The last stretch was a seven-mile crossing from Marina Island to Heriot Bay on Quadra Island. I considered camping on the sand spit on the north of the island and attempting the crossing the next day when the weather would be much better, but the rain eased up a little and I sensed that this was my r window to make the crossing there and then. I pressed ahead.
About halfway the rain intensified once more and for a while the opposite shore was hidden in a veil of mist and the only thing to guide me in the right direction was the Cortes to Quadra ferry which I knew was headed to the same way. Once I was close enough to see the shoreline again, I noticed the ferry on its way back to Cortes Island was taking a more southerly route. It was deadheaded right for me.
“Really? You have the whole channel, and you want to come this way?” I quipped at the ferry.
I made a sharp tack downwind and jetted out of its way as fast as I could. At some point the bow wave from the ferry must have merged with the swell as I was hit sideways by a monster wave surfing sideways in a bongo slide. The wave vanished as quickly as it appeared.
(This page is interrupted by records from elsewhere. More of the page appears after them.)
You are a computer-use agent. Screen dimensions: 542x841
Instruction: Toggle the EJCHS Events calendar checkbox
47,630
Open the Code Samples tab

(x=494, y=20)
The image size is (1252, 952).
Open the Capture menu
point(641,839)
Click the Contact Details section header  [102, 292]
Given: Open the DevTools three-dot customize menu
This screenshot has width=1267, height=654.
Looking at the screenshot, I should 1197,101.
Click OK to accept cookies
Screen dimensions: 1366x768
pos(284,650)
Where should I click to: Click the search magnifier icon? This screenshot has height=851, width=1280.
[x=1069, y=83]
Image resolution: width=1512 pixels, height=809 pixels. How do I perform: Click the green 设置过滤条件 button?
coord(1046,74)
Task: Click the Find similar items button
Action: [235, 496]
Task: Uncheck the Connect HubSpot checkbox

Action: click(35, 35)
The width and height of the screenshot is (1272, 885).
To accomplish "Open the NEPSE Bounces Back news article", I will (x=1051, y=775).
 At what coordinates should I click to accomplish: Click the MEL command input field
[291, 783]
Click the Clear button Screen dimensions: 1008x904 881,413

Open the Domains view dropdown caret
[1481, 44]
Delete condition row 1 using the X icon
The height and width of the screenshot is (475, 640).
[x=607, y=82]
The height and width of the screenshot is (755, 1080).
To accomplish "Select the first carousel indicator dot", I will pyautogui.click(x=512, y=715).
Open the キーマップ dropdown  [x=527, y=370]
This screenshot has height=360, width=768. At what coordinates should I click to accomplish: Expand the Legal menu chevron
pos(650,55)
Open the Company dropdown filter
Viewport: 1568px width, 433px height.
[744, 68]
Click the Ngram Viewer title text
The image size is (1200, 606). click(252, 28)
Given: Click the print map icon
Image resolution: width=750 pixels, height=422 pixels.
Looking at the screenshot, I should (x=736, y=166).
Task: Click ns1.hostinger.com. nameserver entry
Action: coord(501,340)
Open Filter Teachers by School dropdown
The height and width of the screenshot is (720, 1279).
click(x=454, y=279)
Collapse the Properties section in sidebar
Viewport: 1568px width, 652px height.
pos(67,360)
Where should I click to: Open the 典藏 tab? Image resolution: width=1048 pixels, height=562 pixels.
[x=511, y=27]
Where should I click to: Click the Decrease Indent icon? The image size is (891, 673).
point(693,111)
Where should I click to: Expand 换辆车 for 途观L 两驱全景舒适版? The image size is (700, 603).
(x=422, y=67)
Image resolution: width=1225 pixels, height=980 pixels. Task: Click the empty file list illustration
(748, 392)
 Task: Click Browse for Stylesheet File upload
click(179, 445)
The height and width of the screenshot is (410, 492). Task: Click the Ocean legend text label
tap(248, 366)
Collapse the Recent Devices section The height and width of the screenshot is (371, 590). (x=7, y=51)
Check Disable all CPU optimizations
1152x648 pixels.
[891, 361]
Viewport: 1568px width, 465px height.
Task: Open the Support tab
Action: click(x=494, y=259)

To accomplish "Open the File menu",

After the ferry was gone, and I was close to land, I paddled past a skinny sandbank called Rebecca Spit that protected the main settlement of Heriot Bay; the waves abated and with the exception of the heavy rain coming down all around, there was a eerie sense of quiet in the air. The spit was thickly forested, and the shoreline littered with driftwood logs. I wondered how this feature got its name, and who the famous Rebecca might be, perhaps some protectress of mariners seeking to escape the rough seas. Unfortunately, I could not find any sources that shed light on the mystery.
I landed on a pebble beach directly in front of the only hotel in town, the Heriot Bay Inn, whose placard was visible from the kayak while I was navigating through the harbor. After getting all the gear and the kayak up above the high tide mark, I approached the hotel entrance, while still wearing my damp dry suit and water dripping off my wide brim hat from all the rain outside.
“Please tell me you have a room for tonight.” I whimpered to the front desk lady.
“Goodness me where did you arrive from? Were you swimming with your clothes or something? You’re soaking the carpet.”
“Oh. I’m so sorry. I just paddled in from Lund across the channel.”
“Have you? You must have been the only one out there. It’s a whiteout. You can barely see out the bay. Well, let’s see, yes, we do have one room left, but it is right above the pub, and tonight is karaoke night. You’ll have to pardon the noise; they stay kind of loud until about 2:00 am. The singing on most nights is… how to describe it… amateurish, but after everyone’s had a pint or two it doesn’t sound so bad, eh.”
“It will be just fine.”
“Ok then here is your key, and if you need to call the front desk my name is Rebecca. I am the one staffing the night shift tonight until 10:00 pm.”
“Oh, like the….”
“No, the spit is not named after me, and no I do not spit there either. Every tourist asks me that, and it drives me nuts.”